It is a common scenario to find table rows based on a free text search.
The typical example is a table (Test) with a clustered index on its Primary Key and a nonclustered index on the varchar column that we are interested in.
Next, there is a query that searches all rows for a specific text.
CREATE TABLE Test
(id int IDENTITY CONSTRAINT PK_Test PRIMARY KEY CLUSTERED
,t varchar(700) NOT NULL
,filler char(90) NULL
)
CREATE INDEX IX_Test_t ON Test(t)
SELECT *
FROM Test
WHERE t LIKE '%course%'
For this example, table Test was filled with 2,241 rows, with an average of 71 characters in column t.
The specified query will return just 2 rows.
SQL Server 2000
Since we are not talking about Full Text Indexing, there are only two strategies for this query.
The optimizer can either choose to scan the clustered index, or to scan the nonclustered index and look up all
matching rows in the clustered index.
The strategy to scan the nonclustered index only makes sense if the query returns just a few rows,
because the nonclustered index is relatively large (about 50% of the size of the clustered index)
So this is what SQL Server 2000 does, regardless of the text we are looking for.
The clustered index is scanned, and its associated cost is 52 logical reads.
This is the safe query plan, and the best plan if the query returns more than a few rows.
However, for this particular query - which returns only 2 rows - it would have been better to scan the nonclustered index.
SQL Server 2005
SQL Server 2005 introduces String Summary statistics. There are some specific requirements that determine whether
the engine maintains this information, but basically they are created automatically when they could be useful.

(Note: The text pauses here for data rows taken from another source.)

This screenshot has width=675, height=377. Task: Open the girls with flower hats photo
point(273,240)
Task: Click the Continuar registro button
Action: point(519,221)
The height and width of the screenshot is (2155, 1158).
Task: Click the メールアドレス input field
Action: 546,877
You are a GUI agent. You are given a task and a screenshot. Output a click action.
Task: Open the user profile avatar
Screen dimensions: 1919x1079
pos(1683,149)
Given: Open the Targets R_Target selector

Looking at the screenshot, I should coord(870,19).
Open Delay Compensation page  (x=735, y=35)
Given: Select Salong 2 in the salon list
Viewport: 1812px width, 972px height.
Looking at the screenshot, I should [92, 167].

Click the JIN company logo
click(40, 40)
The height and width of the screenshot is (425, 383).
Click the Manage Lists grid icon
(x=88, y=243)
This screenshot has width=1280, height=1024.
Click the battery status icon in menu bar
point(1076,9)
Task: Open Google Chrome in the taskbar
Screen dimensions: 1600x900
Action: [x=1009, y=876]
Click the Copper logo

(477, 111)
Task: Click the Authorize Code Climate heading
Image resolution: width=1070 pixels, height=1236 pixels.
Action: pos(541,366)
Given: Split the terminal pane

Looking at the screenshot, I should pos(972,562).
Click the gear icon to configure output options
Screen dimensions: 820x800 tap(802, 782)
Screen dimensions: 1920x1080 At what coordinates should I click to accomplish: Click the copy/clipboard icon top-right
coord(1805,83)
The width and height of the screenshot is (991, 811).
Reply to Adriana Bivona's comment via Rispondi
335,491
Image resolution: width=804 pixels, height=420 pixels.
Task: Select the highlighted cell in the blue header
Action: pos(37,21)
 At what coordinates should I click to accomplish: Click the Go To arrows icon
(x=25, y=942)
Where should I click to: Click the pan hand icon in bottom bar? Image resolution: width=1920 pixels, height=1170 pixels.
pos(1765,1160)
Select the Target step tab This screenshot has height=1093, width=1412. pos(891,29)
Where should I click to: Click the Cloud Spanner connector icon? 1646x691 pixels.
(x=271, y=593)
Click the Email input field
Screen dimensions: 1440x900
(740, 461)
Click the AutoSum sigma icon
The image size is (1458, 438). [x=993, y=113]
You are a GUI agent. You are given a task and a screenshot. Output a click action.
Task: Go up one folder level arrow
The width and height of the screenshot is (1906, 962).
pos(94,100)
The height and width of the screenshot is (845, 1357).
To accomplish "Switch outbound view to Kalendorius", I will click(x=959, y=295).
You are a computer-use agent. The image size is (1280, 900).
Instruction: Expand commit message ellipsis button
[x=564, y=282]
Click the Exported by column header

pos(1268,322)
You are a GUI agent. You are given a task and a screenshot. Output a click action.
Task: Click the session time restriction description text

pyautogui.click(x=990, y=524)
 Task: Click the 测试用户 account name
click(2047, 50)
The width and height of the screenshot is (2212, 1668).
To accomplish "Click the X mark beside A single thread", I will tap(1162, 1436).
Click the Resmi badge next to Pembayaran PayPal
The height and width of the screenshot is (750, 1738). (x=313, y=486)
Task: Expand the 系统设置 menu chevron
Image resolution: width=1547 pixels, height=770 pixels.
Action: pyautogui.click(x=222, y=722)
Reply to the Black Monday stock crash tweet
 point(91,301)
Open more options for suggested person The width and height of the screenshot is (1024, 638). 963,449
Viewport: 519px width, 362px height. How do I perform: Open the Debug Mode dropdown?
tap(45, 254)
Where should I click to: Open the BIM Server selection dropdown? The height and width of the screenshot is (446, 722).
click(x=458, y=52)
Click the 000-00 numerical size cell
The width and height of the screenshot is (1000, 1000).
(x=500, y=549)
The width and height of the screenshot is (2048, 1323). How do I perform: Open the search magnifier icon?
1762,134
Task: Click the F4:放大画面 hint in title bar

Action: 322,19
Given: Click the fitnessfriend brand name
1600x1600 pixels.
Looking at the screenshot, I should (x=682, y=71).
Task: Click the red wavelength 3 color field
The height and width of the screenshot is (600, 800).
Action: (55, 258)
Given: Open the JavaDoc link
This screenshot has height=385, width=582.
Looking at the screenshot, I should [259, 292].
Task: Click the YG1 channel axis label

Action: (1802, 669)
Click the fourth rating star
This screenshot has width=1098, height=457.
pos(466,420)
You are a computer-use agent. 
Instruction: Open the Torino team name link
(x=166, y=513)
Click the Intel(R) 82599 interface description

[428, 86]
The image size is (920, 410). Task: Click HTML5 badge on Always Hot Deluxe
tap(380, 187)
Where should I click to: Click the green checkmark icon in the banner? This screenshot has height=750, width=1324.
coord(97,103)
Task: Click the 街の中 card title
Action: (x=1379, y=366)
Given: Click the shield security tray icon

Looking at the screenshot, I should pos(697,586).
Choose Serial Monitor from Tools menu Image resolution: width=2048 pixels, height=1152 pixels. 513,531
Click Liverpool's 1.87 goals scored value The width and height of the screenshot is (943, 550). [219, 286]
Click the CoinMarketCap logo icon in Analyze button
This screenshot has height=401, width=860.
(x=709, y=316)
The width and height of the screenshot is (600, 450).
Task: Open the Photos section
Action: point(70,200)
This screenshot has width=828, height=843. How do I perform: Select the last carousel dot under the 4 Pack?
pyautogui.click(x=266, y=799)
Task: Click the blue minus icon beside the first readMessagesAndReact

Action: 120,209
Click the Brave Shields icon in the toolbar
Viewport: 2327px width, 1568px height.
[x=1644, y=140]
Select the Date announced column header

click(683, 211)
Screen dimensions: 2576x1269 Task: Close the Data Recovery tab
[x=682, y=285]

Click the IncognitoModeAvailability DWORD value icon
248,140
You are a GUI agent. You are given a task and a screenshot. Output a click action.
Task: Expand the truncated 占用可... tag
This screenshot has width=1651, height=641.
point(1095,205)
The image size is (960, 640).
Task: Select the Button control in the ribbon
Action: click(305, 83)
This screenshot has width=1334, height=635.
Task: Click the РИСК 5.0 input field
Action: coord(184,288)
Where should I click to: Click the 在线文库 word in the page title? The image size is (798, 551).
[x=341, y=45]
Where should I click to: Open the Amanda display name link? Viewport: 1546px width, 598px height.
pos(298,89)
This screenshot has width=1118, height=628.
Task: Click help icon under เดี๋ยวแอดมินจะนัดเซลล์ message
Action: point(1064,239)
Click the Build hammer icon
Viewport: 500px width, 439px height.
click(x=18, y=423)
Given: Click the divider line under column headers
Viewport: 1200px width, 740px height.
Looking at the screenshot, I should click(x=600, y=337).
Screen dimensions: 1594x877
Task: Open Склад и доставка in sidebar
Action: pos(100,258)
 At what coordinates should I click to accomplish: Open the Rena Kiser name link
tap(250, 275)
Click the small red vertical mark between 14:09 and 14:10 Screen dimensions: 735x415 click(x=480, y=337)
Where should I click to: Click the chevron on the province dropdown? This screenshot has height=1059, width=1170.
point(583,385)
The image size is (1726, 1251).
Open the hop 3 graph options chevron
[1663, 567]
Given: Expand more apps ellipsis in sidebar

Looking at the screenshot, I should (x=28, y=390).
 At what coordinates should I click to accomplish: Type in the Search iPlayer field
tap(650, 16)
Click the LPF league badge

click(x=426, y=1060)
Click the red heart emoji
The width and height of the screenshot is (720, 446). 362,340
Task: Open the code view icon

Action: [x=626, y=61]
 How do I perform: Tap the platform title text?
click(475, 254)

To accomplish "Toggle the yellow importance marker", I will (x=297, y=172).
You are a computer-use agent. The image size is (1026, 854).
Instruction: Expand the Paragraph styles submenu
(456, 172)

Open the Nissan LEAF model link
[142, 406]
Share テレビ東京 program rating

So let's check if String Summary information is available in our example.
DBCC SHOW_STATISTICS(Test,IX_Test_t)
The (trimmed) first part of the output is shown below, and the last column shows that String Summary statistcs are available.
Name Updated Rows Rows Sampled Steps Density Average key length String Index
---------- -------------------- ------ ------------- ------ ----------- ------------------- ------------
IX_Test_t Jul 20 2008 4:41PM 2241 2241 193 0.99199599 74.941544 YES
The following query plan is used for our example:
We see that the nonclustered index is scanned, and only the matching rows are looked up in the clustered index.
The associated cost is 38 logical reads, which is 27% less than scanning the clustered index
If you know more...
This example shows how SQL Server 2005 will do better out-of-the-box then SQL server 2000.
However, if you know that the query will only return a few rows, or if you are only interested in the first few rows,
then there is a trick to help the optimizer: Simply make it a TOP (x) ... ORDER BY query!
SELECT TOP 100 *
FROM Test
WHERE t LIKE '%course%'
ORDER BY t
Now, it will execute very well on SQL Server 2000 too.
Now, the nonclustered index is scanned too, and the top 100 matches are looked up in the clustered index.
The associated cost for this query: 41 logical reads.